Adoption and Infertility: Internet Roundup
Check out the stories from this week’s adoption and infertility internet roundup.

I spend my life, or at least it sometimes feels like that, online tooling around the internet.  I dig through a lot of–oh, how shall I put this politely–“not so good stuff”, to find the jewels.  Here is what sparkled in the last week or so.

  • I Believe -Music video for the infertile struggling to conceive. Great music and wonderful pictures of families formed through infertility treatment.  Lyrics:

    Here we go, incomplete but not alone
    Both of us together down this long and winding road
    (and you say) I want to build a perfect circle, make something beautiful to call our own
    And I believe that there’s a change around the corner
    And in a world that’s out of order we still have time I believe in the love that’s all around us
    And as the arms of life surround us it all seems fine I believe…
    Let the seeds we’ve sown live on forever once they’ve grown.
    And inside our happy home they will see.
    There’s a lot of things that we will do, sacrifice anything for you.
    Promise anything, knowing you? will be.
    (Chorus)  I believe it’s coming our way, that change is coming some day. It’s just a matter of time…

  • Evan B. Donaldson Adoption Institute has just published a new report, “Openness in Adoption: From Secrecy and Stigma to Knowledge and Connections”. This survey of agency practices relating to domestic infant adoption placements found:
    • “Closed” infant adoptions have shrunk to a tiny minority (about 5 percent), with 40 percent “mediated” and 55 percent “open.” In addition, 95 percent of agencies now offer open adoptions.
    • In the overwhelming majority of infant adoptions, adoptive parents and expectant parents considering adoption meet, and the expectant parents pick the new family for their baby.
    • Adoptive parents, like most participants in open adoptions, report positive experiences; more openness is also associated with greater satisfaction with the adoption process.
    • Women who have placed their infants for adoption – and then have ongoing contact with their children – report less grief, regret and worry, as well as more peace of mind.
    • The primary beneficiaries of openness are the adopted persons – as children and later in life – because of access to birth relatives, as well as to their own family and medical histories.
  • I recently ran across this wonderful essay about infertility from the guy’s perspective–The Age of Mechanical Reproduction by Paul Ford.  It is both poignant and funny and ultimately uplifting.  He and his wife are now the parents of girl/boy twins.

    When I tell people what we are doing, they want to hear about the room where you produce. I tell them that there is a lot of paperwork. That they take your picture and look at your license. Then they walk you back to the room. You are handed a list of instructions and some stickers and a plastic cup. The cup has a forest-green lid.

    In the room is a VCR. I like to write down the names of the videos so I can share them with my wife and friends: Ass Angels #4, Original Black Queens of Porn (Afro-Centrix #113), and Chock Full of Asians. The latter features a woman with enlarged breasts so swollen they look luminous, like the sense apparatus of a recently discovered deep-sea fish.

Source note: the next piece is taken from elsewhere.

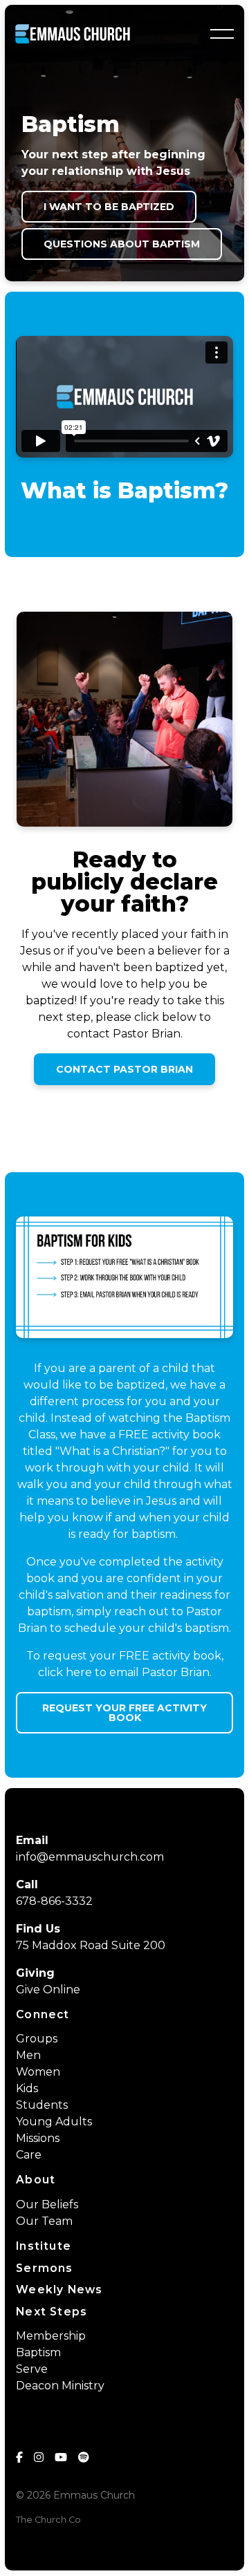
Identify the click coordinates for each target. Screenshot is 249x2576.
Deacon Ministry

    No one sets a clock, but there is a sense of time passing. You get to work and try not to think about things.

    The things not to think about are: the money you are spending. How they can’t find the problem—my sperm is better now, once I quit hot baths and Diet Coke, and my wife’s plumbing looks normal on the hysterosalpingogram. Don’t think about the other dudes jacking it five feet away. Just try to keep the chair from squeaking. Try to hit the cup.

    When it is complete you screw on the forest-green lid, write your name and your wife’s name on the label, put it all in a biohazard bag, and ring the buzzer. Along comes a woman, another nurse. She takes the bag and holds it up to the light. If you read the paperwork there is a request that you don’t make any jokes during this moment.”